Researchers say they now know what allows some Western corn rootworms to survive crop rotation, a farming practice that once effectively managed the rootworm pests. The answer to the decades-long mystery of rotation-resistant rootworms lies – in large part – in the rootworm gut, the team reports.
The findings appear in the Proceedings of the National Academy of Sciences.
Differences in the relative abundance of certain bacterial species in the rootworm gut help the adult rootworm beetles feed on soybean leaves and tolerate the plant’s defenses a little better, the researchers report. This boost in digestive finesse allows rotation-resistant beetles to survive long enough to lay their eggs in soybean fields. Their larvae emerge the following spring and feast on the roots of newly planted corn.
“These insects, they have only one generation per year,” said University of Illinois entomology department senior scientist Manfredo Seufferheld, who led the study. “And yet within a period of about 20 years in Illinois they became resistant to crop rotation. What allowed this insect to adapt so fast? These bacteria, perhaps.”

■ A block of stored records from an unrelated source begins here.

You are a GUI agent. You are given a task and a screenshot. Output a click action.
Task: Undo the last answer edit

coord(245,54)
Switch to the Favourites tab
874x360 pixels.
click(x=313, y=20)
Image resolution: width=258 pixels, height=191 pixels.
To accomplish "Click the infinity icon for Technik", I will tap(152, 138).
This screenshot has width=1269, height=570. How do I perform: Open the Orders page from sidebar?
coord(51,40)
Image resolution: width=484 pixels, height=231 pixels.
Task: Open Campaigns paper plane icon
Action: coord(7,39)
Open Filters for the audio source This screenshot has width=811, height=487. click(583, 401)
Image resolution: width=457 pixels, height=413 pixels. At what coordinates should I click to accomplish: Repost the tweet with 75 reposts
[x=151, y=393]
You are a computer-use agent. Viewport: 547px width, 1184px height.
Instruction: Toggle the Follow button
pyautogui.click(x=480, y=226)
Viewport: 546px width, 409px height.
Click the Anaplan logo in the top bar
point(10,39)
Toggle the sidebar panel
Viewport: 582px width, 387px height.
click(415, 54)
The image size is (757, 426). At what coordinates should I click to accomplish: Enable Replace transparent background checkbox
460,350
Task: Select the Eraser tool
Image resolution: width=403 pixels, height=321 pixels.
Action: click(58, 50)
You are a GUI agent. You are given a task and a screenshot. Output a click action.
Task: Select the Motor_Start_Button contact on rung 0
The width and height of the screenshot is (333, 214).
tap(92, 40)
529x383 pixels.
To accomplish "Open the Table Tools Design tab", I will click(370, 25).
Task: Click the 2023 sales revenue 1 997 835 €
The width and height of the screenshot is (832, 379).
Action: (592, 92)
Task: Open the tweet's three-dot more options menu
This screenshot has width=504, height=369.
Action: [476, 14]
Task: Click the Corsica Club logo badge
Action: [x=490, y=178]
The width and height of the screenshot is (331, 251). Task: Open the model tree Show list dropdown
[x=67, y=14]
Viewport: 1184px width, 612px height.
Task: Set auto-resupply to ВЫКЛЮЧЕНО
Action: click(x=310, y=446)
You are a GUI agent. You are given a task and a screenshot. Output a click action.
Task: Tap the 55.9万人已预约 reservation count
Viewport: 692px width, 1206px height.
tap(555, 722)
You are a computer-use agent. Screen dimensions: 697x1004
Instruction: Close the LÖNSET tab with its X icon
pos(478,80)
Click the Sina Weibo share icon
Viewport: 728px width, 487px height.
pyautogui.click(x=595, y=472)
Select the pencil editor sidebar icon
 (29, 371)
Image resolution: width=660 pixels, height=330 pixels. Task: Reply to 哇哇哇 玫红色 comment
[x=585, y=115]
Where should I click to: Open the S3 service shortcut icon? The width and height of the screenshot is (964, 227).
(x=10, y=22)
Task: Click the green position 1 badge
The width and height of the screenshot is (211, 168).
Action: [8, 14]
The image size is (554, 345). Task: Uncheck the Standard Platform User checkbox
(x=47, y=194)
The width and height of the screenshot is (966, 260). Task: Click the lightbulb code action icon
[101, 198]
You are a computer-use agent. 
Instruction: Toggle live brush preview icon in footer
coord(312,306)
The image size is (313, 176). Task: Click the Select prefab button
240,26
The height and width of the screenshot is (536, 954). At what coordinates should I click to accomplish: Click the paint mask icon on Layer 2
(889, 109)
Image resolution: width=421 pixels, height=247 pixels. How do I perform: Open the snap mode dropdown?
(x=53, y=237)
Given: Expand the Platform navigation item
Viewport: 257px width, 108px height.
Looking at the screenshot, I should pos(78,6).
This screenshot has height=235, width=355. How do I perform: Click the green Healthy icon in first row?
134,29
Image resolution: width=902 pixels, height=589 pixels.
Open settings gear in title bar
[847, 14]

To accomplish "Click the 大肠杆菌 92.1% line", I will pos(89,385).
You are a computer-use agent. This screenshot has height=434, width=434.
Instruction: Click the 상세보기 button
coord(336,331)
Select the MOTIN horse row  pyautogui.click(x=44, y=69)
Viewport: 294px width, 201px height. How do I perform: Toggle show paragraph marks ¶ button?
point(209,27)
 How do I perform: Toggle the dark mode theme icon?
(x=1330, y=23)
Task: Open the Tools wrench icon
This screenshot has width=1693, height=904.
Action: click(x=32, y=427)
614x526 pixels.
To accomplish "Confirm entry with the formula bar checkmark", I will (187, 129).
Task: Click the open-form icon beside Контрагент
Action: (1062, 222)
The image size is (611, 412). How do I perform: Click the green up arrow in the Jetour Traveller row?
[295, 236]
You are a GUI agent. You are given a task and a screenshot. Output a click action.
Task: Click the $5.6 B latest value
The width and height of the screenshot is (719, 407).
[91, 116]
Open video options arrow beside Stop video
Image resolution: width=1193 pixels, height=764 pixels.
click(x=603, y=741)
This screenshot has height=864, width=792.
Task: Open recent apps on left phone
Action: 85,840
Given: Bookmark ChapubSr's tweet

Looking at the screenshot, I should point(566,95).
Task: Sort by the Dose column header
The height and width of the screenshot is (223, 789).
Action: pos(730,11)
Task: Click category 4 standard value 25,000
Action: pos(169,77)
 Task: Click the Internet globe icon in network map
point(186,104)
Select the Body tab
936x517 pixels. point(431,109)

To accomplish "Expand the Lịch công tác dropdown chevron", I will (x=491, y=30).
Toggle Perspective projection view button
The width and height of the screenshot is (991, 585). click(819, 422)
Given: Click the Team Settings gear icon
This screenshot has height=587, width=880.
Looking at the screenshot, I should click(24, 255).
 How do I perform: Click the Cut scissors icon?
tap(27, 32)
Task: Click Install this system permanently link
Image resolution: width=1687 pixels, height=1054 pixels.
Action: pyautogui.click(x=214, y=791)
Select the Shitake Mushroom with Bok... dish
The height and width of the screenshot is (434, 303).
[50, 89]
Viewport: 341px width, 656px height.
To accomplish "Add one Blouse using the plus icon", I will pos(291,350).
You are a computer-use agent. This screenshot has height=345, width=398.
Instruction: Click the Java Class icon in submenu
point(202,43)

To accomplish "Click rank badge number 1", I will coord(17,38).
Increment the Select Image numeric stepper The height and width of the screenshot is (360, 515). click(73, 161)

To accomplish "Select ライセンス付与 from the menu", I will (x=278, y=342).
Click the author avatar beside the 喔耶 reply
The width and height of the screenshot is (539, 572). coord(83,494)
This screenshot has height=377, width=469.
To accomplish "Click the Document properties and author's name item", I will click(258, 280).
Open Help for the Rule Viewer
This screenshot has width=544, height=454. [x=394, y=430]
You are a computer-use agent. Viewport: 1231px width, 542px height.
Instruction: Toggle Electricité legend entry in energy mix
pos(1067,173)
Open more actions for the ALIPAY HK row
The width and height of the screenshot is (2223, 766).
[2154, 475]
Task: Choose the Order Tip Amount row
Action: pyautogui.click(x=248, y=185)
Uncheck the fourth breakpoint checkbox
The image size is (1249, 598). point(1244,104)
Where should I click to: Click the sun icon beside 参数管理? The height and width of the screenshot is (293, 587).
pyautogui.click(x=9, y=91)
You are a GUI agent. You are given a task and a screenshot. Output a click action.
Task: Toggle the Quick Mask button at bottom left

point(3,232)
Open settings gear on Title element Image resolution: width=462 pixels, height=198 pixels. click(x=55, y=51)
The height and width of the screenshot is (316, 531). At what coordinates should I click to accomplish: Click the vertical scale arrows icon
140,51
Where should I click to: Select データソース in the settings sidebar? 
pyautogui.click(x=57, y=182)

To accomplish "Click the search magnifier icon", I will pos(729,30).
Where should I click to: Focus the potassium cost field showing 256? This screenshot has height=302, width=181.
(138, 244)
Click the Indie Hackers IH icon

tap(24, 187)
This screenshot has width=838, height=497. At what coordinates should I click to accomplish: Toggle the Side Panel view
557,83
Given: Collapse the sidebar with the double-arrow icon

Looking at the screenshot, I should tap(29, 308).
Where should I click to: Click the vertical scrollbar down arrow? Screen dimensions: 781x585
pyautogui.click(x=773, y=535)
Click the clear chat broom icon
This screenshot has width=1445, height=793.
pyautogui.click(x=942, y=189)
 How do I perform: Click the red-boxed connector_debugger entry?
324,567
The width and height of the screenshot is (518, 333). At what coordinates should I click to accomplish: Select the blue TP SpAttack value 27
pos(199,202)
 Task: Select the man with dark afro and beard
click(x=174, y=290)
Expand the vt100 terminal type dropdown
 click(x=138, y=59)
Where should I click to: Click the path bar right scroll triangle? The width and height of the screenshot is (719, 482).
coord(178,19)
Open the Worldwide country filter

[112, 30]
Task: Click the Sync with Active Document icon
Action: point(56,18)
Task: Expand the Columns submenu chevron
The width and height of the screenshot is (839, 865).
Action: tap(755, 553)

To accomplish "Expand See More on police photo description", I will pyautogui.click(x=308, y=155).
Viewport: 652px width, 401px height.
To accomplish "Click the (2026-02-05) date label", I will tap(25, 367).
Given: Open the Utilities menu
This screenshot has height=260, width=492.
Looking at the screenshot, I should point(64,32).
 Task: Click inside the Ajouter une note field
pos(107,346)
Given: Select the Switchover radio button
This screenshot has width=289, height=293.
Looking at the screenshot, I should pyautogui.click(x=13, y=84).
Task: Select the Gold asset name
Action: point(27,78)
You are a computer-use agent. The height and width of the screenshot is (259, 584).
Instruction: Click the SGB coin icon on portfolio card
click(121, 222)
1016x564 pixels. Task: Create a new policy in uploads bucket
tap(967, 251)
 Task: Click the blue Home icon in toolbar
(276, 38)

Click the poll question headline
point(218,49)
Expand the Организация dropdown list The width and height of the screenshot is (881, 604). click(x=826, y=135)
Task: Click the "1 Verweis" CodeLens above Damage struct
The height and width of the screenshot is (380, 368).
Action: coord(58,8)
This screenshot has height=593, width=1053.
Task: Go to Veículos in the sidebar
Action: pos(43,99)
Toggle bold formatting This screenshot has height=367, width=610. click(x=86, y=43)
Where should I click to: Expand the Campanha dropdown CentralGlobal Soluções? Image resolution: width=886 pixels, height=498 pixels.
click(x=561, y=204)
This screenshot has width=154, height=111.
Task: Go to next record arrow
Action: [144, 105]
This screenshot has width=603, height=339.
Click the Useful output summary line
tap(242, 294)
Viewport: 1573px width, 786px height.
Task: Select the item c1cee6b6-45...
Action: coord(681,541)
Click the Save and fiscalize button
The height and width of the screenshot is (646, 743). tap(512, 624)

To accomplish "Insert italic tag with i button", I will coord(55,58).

Controlling rootworms is an expensive concern faced by all Midwest corn growers, said study co-author Joseph Spencer, an insect behaviorist at the Illinois Natural History Survey (part of the Prairie Research Institute at the U. of I.). Yield losses, the use of insecticides and corn hybrids engineered to express rootworm-killing toxins in their tissues cost U.S. growers at least $1 billion a year.